Ithaca brings together a team of people with a lot of complementary skills. A key advantage is the combined network of our management team, allowing us to always find quick solutions to most situations that may arise. Ithaca is not about the office politics you see in many other companies, it is truly a team spirit. Nobody comes to the discussion with hidden agendas, we just discuss everything from the recruitment strategy to the placement of a well openly. Our straightforwardness is probably on of our biggest strengths. We also make a big effort so that investors get to have contact with the management team, traveling between Canada, the US and the UK. It is sometimes exhausting, but worthwhile when they are truly impressed by the people we have and their background in key positions in major oil companies. Finally , I would say that the make-up of our Board of Directors truly reflects this spirit.

Ithaca recently declined a public offer by Endeavour to be acquired. What makes Ithaca such an attractive prize for other oil and gas companies?

First of all, it should be clear that Endeavour launched a non-binding offer which they decided to make public at a very premature stage of the discussions. That was unusual, to say the least, and the offer was not all in cash. After seriously evaluating the proposal with our advisors, we decided to decline. We are a very attractive player thanks to our high growth profile and the exciting times ahead with three developments coming up over the next three years. And of course, many companies would love to have access to our people.

What are your expectations regarding future consolidation of oil companies in the UKCS, and what role is Ithaca going to play?
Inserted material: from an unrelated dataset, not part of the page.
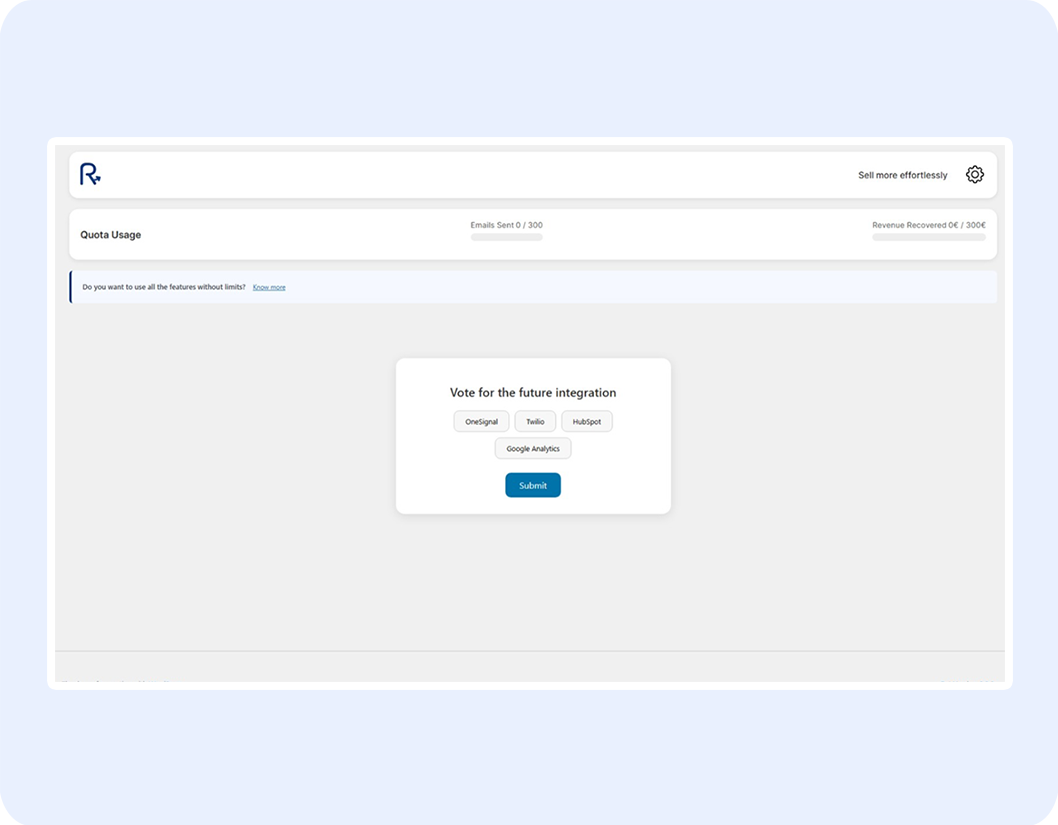Click the R logo in the header
The width and height of the screenshot is (1058, 825).
[x=90, y=175]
The number of independent companies we see right now in the UKCS is unsustainable. Within the current banking situation, many are going to find themselves high on ambition but short on cash. In this context, Ithaca could potentially make future acquisitions but for the moment we are still waiting for a clear opportunity to arise. It is also very important for any target company to share our open culture and entrepreneurial spirit. Ithaca may also lean towards companies with overseas assets, because we believe that the next step will be to expand beyond the UK. The key will be to find talented people with specific knowledge in other basins. Smaller companies are probably going to have greater opportunities in the coming years in places like Russia, particularly by establishing partnerships with the service companies to take on field development more closely. Our focus remains the UK and the opportunities are plentiful, but we need to see a solution to the issues of decommissioning and access to infrastructure in order to have a clearer picture for future growth here.
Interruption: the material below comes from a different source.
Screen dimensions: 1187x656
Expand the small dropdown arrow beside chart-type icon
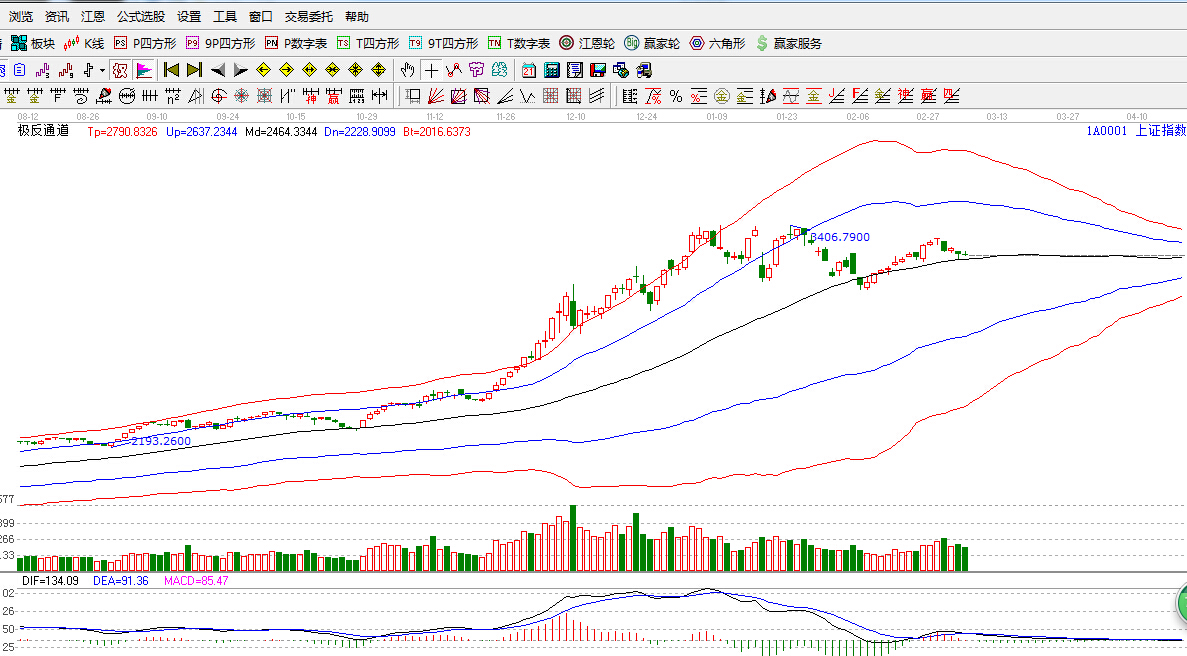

As an exploration and development company, Ithaca has been quite successful. How much are you looking forward to becoming a producing company?

We have three exciting years ahead, with production coming on stream for Jacky in late 2008, Athena in late 2009 and Stella expected for mid 2010. And of course we also have the Beatrice field acquisition which is an important producing asset in its own right. Ithaca looks forward to achieving an even higher valuation from the market as it becomes a producing oil company.
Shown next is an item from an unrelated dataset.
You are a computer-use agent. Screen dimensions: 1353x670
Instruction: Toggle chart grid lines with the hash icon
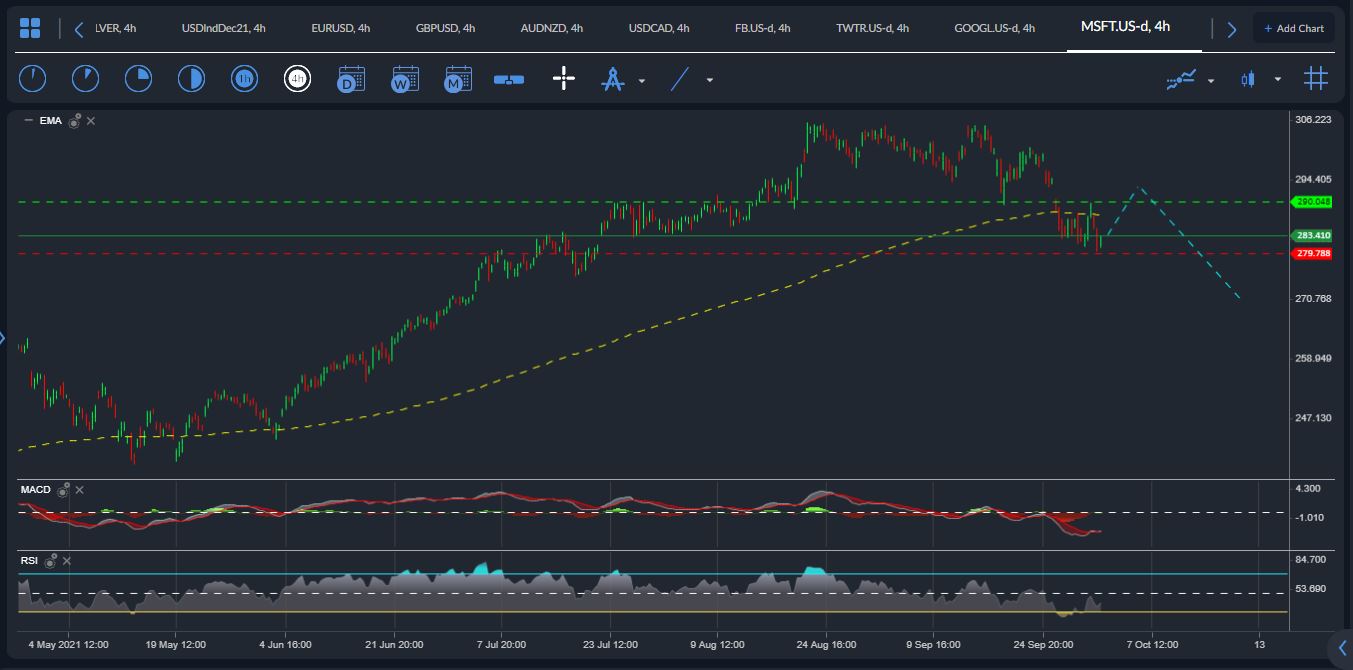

What are your final thoughts on the future of the UKCS from the operators’ perspective?

Looking at the big picture, when I try to imagine the UKCS a few years down the line I have a hard time visualizing what it will look like. The majors are for the most part retreating from the area, but the proliferation of medium-sized independents is not enough to maximize the opportunities remaining in the UKCS. Something will have to happen in terms of consolidation or at least cooperation between all the smaller companies, in order to create economies of scale and ensure the UKCS remains attractive in comparison with other regions.

I also believe that the government has a big role to play in this regard, somehow leading or coordinating the companies for the overall benefit of all the stakeholders. The main issue will be about access to infrastructure, and it is going to take more than voluntary codes of practices in order to ensure that the companies willing to drill and develop fields will be able to do so.